Kindred in Death (In Death #29)(42)
“I didn’t care about any of that when I was sixteen. All I cared about was getting through the system and into the Academy.”
“You knew you were going to be a cop when you were sixteen?” The idea struck Peabody as nearly inconceivable. “I was obsessed with music, vid stars, and January Olsen when I was sixteen.”
“January Olsen?”
“This really adorable boy I had a crush on.” She could sigh over it now, fondly. “I figured we’d cohab, raise two adorable kids, and do important and world-changing social work. If he’d ever actually look at me or speak my name. You didn’t have a January Olsen?”
“No—which means it’s harder for me to get into her head than it is for you.”

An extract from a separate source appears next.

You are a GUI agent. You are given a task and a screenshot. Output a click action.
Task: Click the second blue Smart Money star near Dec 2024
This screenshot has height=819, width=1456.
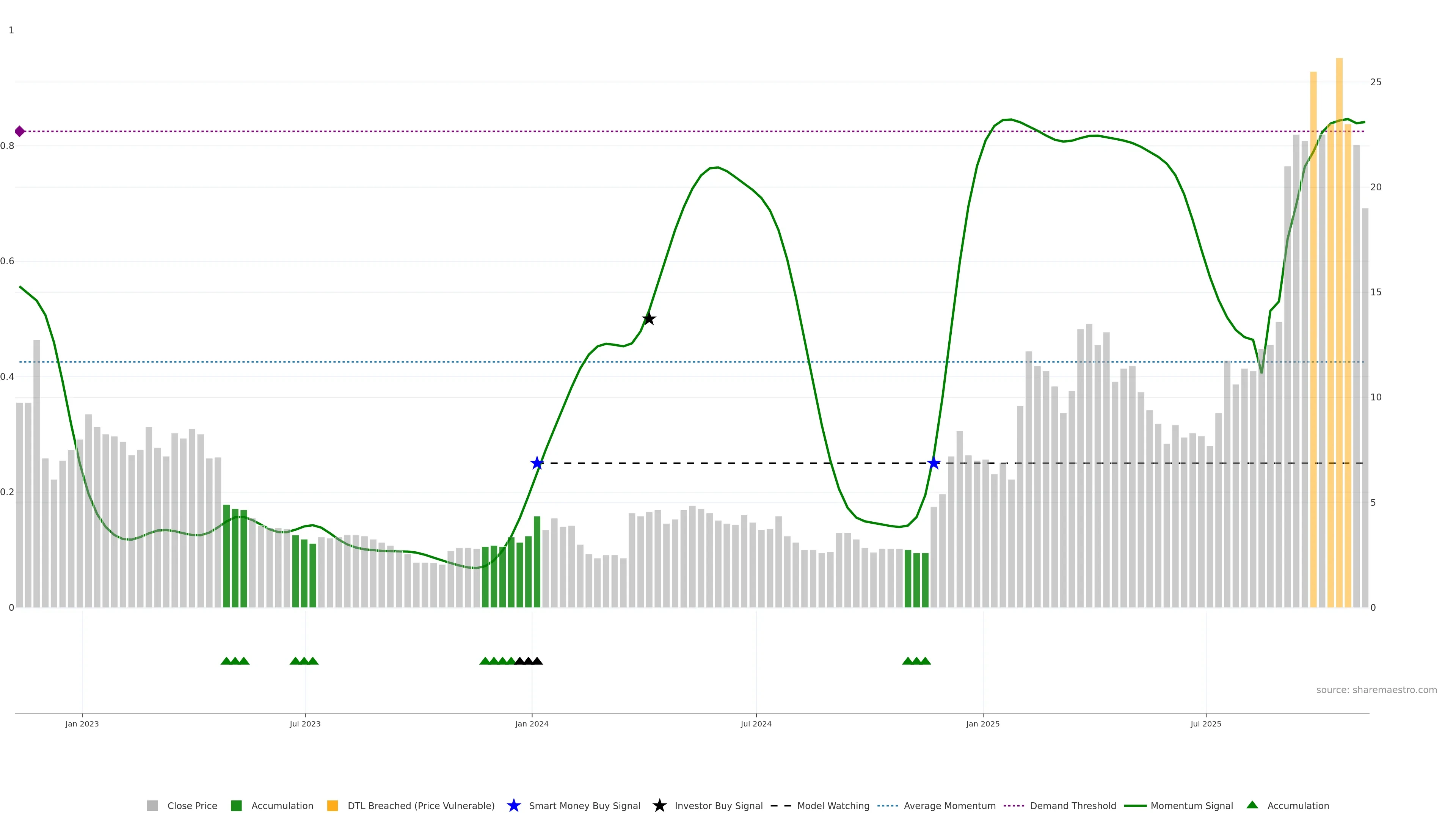(934, 463)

“Well . . . I guess on some level Deena and I were kindred spirits. At least when I was sixteen. Kind of shy, awkward around guys, but casual pals with many. I was planning on doing big work. The stuff about her appearance? Her mother and the neighbor noticed she was taking more trouble. That’s a sure sign there’s a guy.”

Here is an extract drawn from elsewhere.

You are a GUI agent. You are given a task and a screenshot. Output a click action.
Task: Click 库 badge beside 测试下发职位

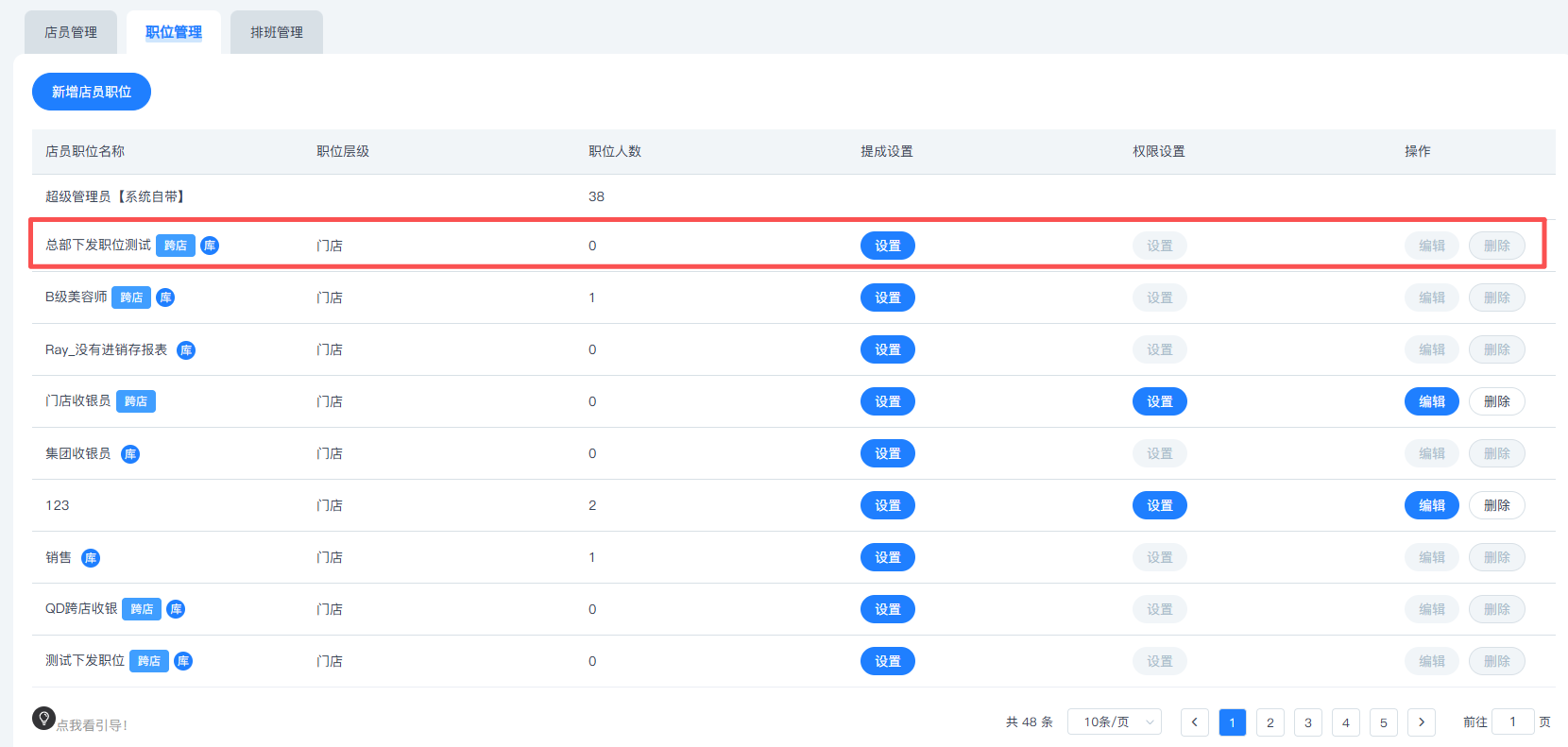pyautogui.click(x=183, y=661)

Peabody began ticking off points on her fingers. “Updating your do, your wardrobe. That’s definitely one. Two, she wasn’t hanging with Jamie as much, something he didn’t think about until now. He’s busy with school and his college friends, so he didn’t give it much thought when she made excuses a couple of times when he tagged her to see if she wanted to catch a pizza or a vid. She was eking out her time for the guy, cutting herself off some from her core group.
“That’s three,” Peabody added. “A break or a little distance from your core. See you want your core group to meet the guy and like the guy, but part of you worries. What if they don’t? So keeping him to yourself is a way to avoid the possibility.”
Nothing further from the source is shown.